Message par superuser »

Merci Philippe !

J'ai reçu récemment un mail de Dominique ("Écrire à la rédaction", comme si on y pouvait quelque chose…) qui, à la lecture de ma chronique sur le livre de Fabienne Brutus, revendiquait sa fierté de bosser pour le Service Public de l'Emploi et accusait Fabienne Brutus de "cracher dans la soupe"... Elle a surtout tilté sur ma phrase : "L'agent ANPE est devenu un robot silencieux (ou un tortionnaire qui s'ignore…) parce que tout est fait pour qu'il en soit ainsi."

Fabienne Brutus appelle, me semble-t-il, à la révolte (pacifique et citoyenne) : quand on bosse dans une machine qui ne correspond plus à rien de ce qu'on était censé y faire, alors pourquoi continuer en se taisant ???

On sait que, dans quelques circonstances historiques décisives, c'est le silence qui a permis l'impensable.

Philippe, je te remercie d'être venu ici dire ce que tu penses.
A mon tour je te demande : pourquoi les agents ANPE se taisent-ils dans un silence assourdissant ? POURQUOI ?

Sophie HANCART
chris

Message par chris »

pourquoi les agents ANPE se taisent-ils dans un silence assourdissant ? POURQUOI ?
sans doute le credit sur la maison , le credit sur le scenic ,l'eternelle excuse des chtis nenfants a elever , ca rejoint l'endettement des trentes ans :D

ca en fait des tetes baissées ,du silence assourdissant :idea:

peu de gens choisissent de vivre debout ,ca demande de l'abnégation et du sacrifice a l'autel de la vie sociale imposée comme norme .

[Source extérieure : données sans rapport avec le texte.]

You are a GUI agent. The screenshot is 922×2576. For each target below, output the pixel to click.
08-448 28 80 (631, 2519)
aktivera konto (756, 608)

y en sont conscient , certains resistent par remords en clicquant comme il faut quand il le faut !

d'autres sont carrement a genoux ,des penitents a vie 8)

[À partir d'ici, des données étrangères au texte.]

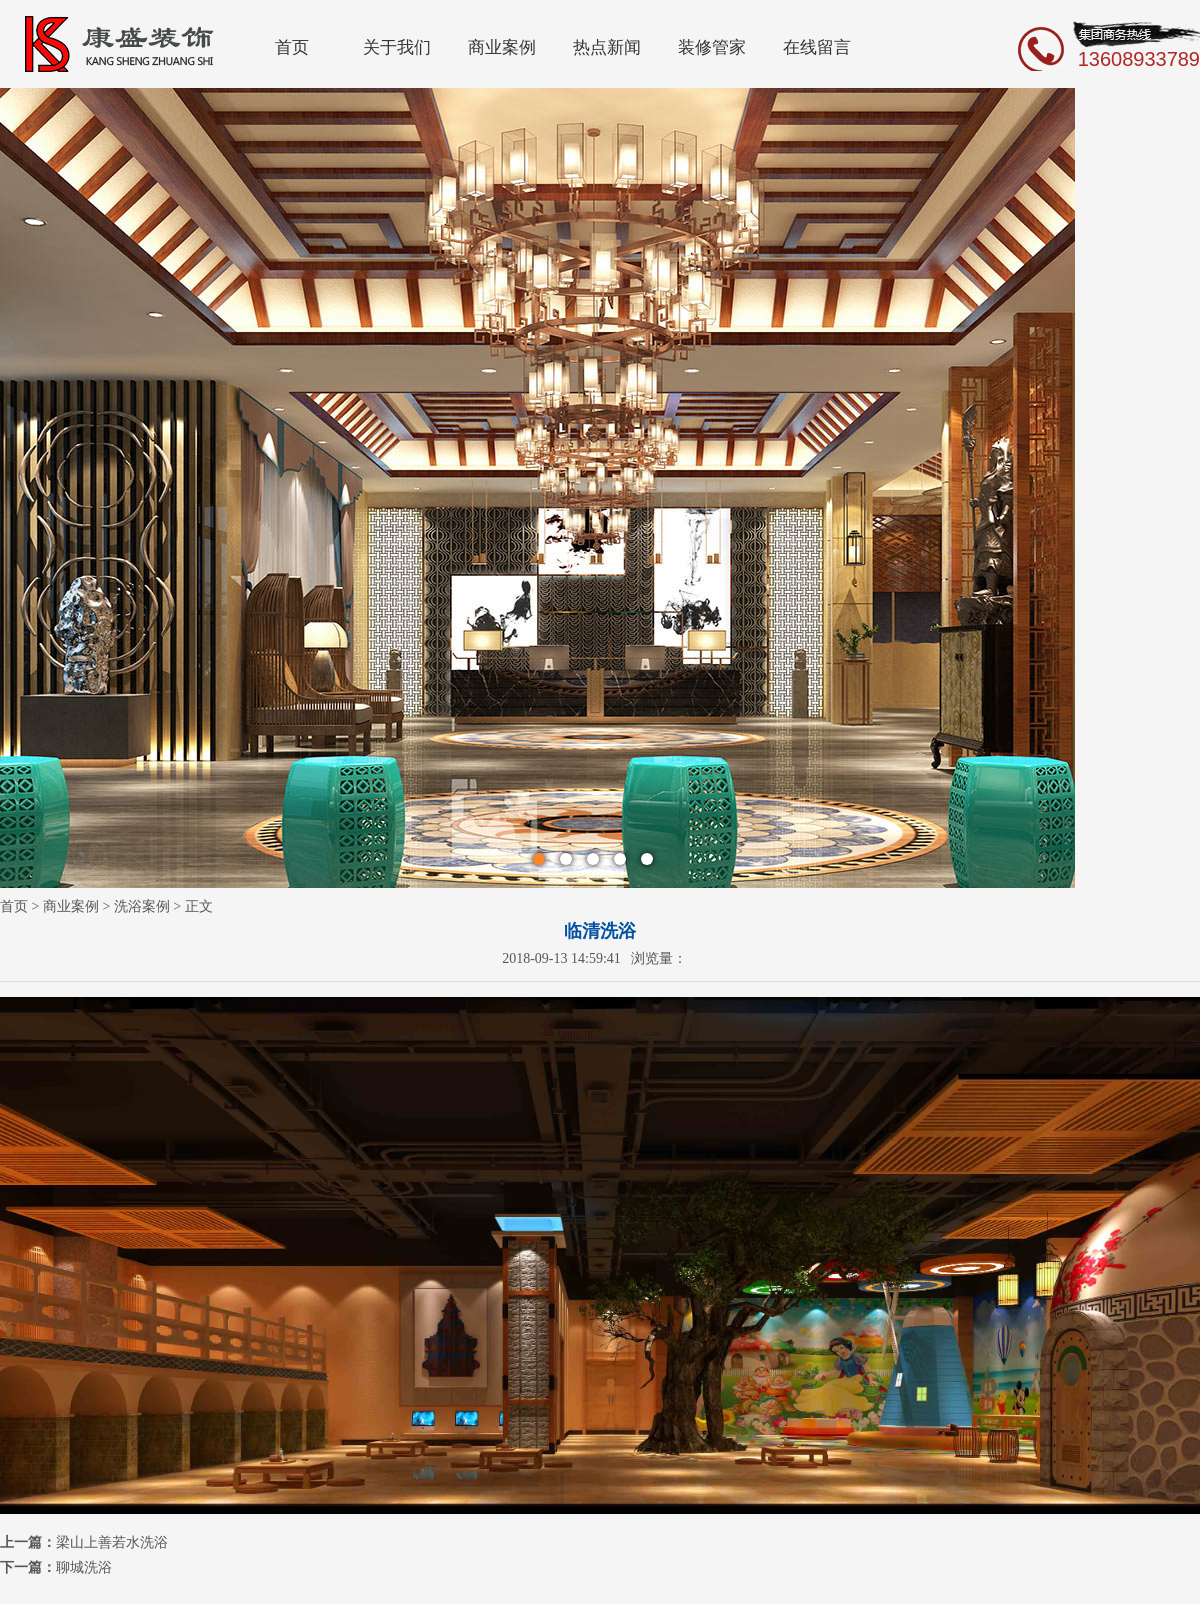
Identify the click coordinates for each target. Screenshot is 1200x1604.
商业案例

en italie ,je sais plus qui avait fait un excellent film dont j'ai toujours adoré le titre :

le conformiste !!!!!!!
tristesir

Message par tristesir »

Quand l'huissier est passé chez toi et qu'il t'a tout pris, même les chaises, peut être alors commences-tu à vivre debout? 8)
chris

Message par chris »

bof ,ceux la ,ca leur arrive point :D

ca rejoint le post sur l'allegeance lors du recrutement :idea:

si ca leur arrivera peut etre vers 45 ans ,quand malgré des années de fayotage ,seront virés quand meme !!

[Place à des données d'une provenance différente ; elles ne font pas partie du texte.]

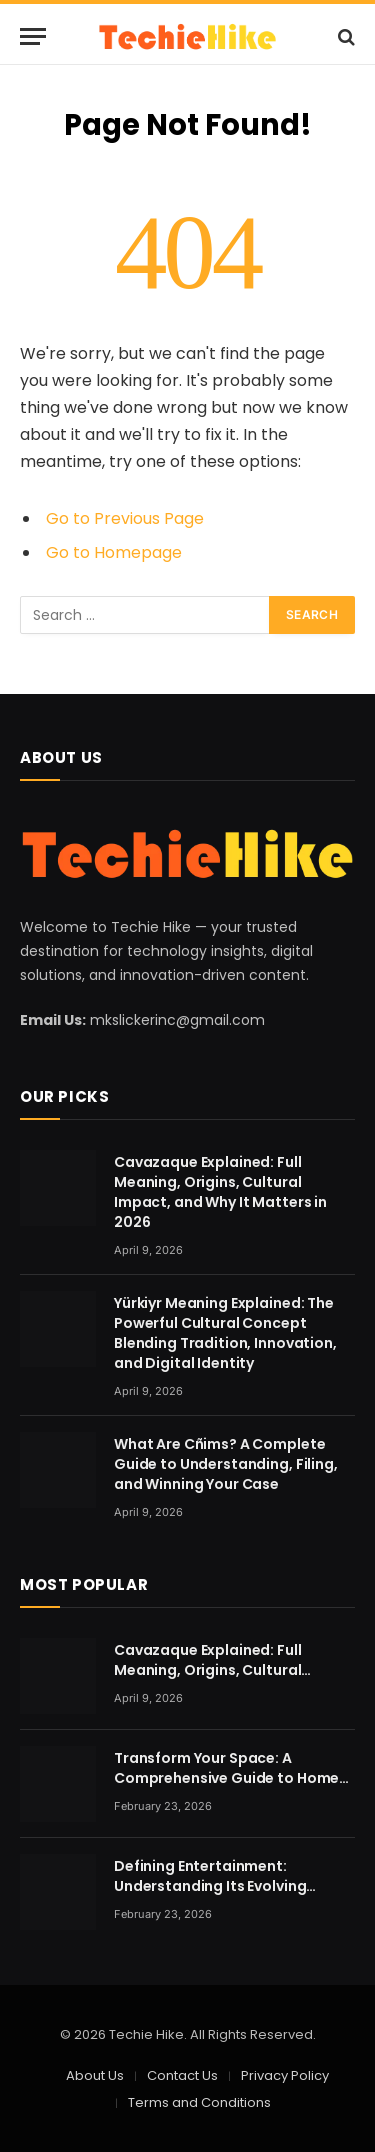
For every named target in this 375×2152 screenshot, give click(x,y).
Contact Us (182, 2075)
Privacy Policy (285, 2075)
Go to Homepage (114, 552)
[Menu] (33, 36)
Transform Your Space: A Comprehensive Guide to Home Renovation (226, 1778)
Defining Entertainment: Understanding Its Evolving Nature (210, 1886)
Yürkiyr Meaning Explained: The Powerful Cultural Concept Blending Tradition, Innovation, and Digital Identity (225, 1333)
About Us (95, 2075)
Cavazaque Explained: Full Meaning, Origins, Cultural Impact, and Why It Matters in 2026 (220, 1192)
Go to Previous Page (125, 518)
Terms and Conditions (199, 2102)
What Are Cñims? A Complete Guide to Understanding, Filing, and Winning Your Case (226, 1464)
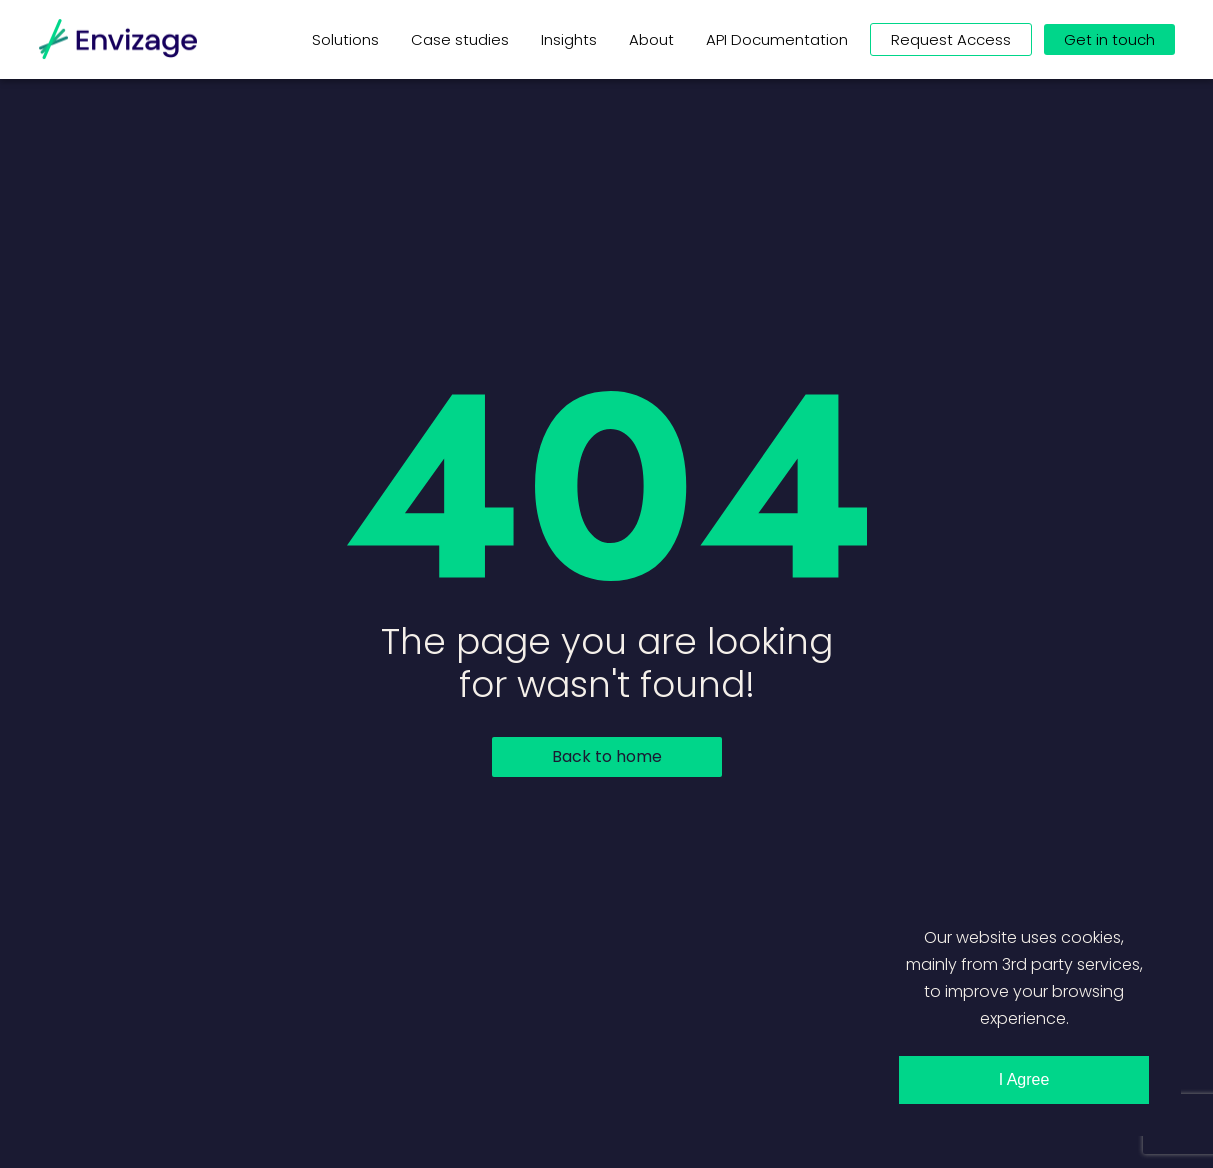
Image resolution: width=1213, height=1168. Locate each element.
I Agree (1024, 1079)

ca ramene a certains post de senior vu un moment qui meme la n'ont pas encore pris la mesure du systeme :)

je connais pas mal de gens qui ont fait plusieurs fois faillite et ont connu les saisies ,autrefois y avait meme l'interdiction d'exercer ,donc de bosser et qui se sont relevés quand meme .

moi meme ,faillite une fois directement et une fois en tant qu'associé ,et toujours ..debout :D :D
malok

Message par malok »

Atteint d'obsessionnite aigue mâtinée de paranoïa chronique, je me permets très amicalement de faire une observation à Victorine...
Attention à ne pas perdre la bataille des mots engagée par le management langue de bois.
Ton opposition produit/client me choque, je préfère produit/usager ou produit/personne ou produit/être humain, enfin n'importe quoi d'autre...
Je ne considère absolument pas les chômeurs ( appelés DE à l'assedic aussi ) comme des clients.
Le piége sémantique est redoutable. Un client est un consommateur de produits ou de services ( vision toujours utilitariste et marchande de la société ).
Passons sur le fait qu'un client a la liberté de choix de la boulangerie oû il achète son pain, ce qui n'est pas le cas vis-a-vis de l'Assedic ou l'Anpe, passages obligatoires dans le parcours du combattant du chômeur.
Par ailleurs si le choix existait vraiment, je serais le premier à ne pas lui conseiller d'acheter sa baguette chez nous, tellement on empêche sciemment ces deux structures d'apporter une véritable qualité de service.
L'apparition de ce terme de "client" ( qui vient de l'industrie et des services marchands ) est plus que trompeur, il n'induit qu'hypocritement ( et seulement dans les paroles ) une meilleure qualité de service ( on en sait tous quelque chose dans des positions différentes ).
En fait, sa véritable utilité est de culpabiliser les personnels des services de l'emploi et les rendre honteux de renacler à d'incessantes dégradations des conditions de travail ( dont le chômeur paie aussi le prix fort en bout de chaîne )
En effet, que refuser au client-roi ? Si tout va si mal, ça ne vient pas d'un choix politique ou managérial, c'est la faute au client jamais satisfait !
Circulez, y'a rien à voir...
Mécanisme analysé par Paul Aries " harcélement au travail et néo-management"
Voilà, vous penserez peut-être que je coupe les cheveux en quatre, mais je ne pense pas ( forcément puisque je vous ai dit que j'étais malade mental )
Les combats à mener sont multiples, celui des mots et des idées est peut-être un des premiers à mener.
Reamicalement à Victorine ( aux autres aussi, soyez pas jaloux )
victorine83

Message par victorine83 »

Bonjour Malok,

J'avais écrit :
En tant que demandeur d'emploi, il m'est très facile de repérer si, au sein d'une structure d'insertion, je suis un produit ou un client.
Je me considère comme cliente dans ce cas puisque la structure d'insertion qui dépend du secteur privé, dispense une prestation facturée dont j'attends une qualité de service qui m'est due.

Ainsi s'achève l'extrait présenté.